[WORK ITEM]: In the records that follow, find the line with "Instruction: Open the Cardano asset link"; from there, retype every line exactly through the line with "Task: Open the hamburger menu icon", which also belongs to the answer.

[Dataset entries]
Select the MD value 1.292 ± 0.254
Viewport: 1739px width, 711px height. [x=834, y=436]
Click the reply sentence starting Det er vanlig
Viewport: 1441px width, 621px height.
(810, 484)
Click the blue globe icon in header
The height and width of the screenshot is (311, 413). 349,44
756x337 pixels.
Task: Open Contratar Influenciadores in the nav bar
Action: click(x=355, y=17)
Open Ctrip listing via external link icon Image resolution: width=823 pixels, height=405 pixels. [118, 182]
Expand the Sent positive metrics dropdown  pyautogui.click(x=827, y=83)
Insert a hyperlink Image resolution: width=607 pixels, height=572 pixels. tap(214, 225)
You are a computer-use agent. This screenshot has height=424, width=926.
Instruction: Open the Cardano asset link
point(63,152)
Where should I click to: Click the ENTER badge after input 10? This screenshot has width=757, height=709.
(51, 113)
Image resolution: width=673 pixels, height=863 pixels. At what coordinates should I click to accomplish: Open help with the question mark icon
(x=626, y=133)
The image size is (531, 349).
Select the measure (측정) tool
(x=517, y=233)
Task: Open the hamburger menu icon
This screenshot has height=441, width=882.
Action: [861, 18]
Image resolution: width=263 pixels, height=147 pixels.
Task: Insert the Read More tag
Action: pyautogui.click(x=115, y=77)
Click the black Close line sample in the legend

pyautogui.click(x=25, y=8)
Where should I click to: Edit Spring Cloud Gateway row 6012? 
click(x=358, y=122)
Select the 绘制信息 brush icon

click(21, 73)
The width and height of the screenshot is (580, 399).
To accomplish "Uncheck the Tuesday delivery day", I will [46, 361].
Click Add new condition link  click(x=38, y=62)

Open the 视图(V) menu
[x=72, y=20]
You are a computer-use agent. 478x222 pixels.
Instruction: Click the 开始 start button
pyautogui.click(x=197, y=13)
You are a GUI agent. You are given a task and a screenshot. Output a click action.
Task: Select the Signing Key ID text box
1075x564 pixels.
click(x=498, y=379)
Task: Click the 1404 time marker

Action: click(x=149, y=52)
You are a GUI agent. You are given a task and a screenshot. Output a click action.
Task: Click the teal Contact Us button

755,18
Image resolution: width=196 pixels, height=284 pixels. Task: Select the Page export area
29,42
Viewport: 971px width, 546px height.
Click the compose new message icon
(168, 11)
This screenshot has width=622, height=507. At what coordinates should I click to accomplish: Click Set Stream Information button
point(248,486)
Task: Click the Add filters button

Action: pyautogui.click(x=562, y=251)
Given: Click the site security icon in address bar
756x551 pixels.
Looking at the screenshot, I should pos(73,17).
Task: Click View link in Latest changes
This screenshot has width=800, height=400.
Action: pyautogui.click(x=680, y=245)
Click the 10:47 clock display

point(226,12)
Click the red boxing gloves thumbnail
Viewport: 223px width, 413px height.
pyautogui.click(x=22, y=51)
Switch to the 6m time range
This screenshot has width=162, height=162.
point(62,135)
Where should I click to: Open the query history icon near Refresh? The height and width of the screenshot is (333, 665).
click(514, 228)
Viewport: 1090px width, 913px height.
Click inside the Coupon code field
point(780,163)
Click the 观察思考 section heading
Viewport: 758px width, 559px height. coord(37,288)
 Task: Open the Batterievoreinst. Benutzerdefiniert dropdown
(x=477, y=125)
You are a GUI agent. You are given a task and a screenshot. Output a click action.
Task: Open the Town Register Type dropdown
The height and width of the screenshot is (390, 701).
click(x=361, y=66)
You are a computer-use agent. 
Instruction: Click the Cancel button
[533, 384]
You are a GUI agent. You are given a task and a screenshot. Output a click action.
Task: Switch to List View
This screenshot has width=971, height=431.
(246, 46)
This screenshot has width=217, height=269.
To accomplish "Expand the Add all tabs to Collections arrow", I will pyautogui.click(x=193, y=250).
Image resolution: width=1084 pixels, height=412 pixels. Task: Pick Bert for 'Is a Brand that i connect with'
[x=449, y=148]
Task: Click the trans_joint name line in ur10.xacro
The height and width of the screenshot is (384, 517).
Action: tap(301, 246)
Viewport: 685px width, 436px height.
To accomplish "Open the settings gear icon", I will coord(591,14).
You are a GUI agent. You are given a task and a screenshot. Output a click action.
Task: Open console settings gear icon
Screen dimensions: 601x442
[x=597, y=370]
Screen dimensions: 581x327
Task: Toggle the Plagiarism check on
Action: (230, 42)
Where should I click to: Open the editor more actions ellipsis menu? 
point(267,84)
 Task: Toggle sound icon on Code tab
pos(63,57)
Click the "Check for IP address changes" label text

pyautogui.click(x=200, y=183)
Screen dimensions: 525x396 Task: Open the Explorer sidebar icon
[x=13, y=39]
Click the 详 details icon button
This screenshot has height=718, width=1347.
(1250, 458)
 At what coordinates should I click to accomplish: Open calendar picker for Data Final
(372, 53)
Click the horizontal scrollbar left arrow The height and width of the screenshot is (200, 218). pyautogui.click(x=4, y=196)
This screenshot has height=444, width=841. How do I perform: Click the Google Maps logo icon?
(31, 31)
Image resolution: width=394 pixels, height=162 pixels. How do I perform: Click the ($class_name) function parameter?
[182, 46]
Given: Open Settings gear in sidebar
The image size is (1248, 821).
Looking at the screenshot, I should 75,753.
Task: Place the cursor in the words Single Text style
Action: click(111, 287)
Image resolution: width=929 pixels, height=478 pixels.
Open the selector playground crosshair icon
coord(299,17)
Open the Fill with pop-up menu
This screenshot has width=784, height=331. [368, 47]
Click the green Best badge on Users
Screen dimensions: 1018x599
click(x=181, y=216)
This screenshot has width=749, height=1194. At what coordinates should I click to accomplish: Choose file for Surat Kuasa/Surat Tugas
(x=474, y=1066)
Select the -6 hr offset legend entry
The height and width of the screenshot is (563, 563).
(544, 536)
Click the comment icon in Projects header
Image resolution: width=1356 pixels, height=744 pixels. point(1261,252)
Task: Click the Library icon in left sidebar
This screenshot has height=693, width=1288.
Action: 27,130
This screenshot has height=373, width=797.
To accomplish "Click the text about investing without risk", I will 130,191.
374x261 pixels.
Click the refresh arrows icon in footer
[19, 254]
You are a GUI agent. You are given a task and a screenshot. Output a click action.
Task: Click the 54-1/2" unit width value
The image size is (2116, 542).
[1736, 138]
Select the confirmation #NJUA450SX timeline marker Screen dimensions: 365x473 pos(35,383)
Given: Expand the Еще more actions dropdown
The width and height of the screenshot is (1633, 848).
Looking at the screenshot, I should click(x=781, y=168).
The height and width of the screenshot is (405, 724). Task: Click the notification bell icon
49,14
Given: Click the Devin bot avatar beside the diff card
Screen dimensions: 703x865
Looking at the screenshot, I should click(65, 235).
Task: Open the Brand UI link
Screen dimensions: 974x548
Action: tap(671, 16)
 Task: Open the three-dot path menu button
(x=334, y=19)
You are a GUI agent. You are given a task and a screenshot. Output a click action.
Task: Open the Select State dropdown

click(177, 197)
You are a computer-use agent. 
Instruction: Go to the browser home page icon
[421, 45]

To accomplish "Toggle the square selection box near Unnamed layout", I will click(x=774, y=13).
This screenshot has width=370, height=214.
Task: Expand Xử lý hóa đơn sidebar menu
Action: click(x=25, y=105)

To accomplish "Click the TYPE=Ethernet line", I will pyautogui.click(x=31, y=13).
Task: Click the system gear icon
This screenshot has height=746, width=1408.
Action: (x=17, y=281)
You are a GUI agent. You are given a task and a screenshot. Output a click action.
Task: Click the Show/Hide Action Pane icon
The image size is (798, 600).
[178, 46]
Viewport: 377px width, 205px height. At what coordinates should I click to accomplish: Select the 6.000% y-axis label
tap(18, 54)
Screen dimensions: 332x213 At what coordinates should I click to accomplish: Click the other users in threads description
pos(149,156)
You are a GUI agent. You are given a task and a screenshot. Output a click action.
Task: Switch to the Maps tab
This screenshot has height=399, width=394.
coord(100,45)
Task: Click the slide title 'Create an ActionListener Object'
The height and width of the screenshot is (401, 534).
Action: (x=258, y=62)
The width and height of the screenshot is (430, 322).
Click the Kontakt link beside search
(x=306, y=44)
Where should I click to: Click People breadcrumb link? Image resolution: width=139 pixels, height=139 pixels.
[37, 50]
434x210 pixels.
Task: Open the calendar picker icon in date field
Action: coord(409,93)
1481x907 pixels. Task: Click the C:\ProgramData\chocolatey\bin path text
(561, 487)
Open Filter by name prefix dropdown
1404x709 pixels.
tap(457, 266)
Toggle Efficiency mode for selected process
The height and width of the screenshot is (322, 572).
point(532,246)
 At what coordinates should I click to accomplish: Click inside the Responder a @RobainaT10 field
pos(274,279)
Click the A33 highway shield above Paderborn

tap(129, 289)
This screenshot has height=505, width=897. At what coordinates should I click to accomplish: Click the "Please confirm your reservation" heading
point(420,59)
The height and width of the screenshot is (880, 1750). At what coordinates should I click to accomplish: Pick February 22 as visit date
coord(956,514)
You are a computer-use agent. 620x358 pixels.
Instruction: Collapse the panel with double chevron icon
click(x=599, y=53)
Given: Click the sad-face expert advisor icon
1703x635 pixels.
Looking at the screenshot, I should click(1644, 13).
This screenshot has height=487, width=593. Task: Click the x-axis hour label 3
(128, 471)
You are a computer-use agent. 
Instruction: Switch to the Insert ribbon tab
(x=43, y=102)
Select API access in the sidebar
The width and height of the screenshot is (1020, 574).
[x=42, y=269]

[SOLUTION BELOW]:
Instruction: Open the Cardano asset link
point(63,152)
Where should I click to: Click the ENTER badge after input 10? This screenshot has width=757, height=709.
(51, 113)
Image resolution: width=673 pixels, height=863 pixels. At what coordinates should I click to accomplish: Open help with the question mark icon
(x=626, y=133)
The image size is (531, 349).
Select the measure (측정) tool
(x=517, y=233)
Task: Open the hamburger menu icon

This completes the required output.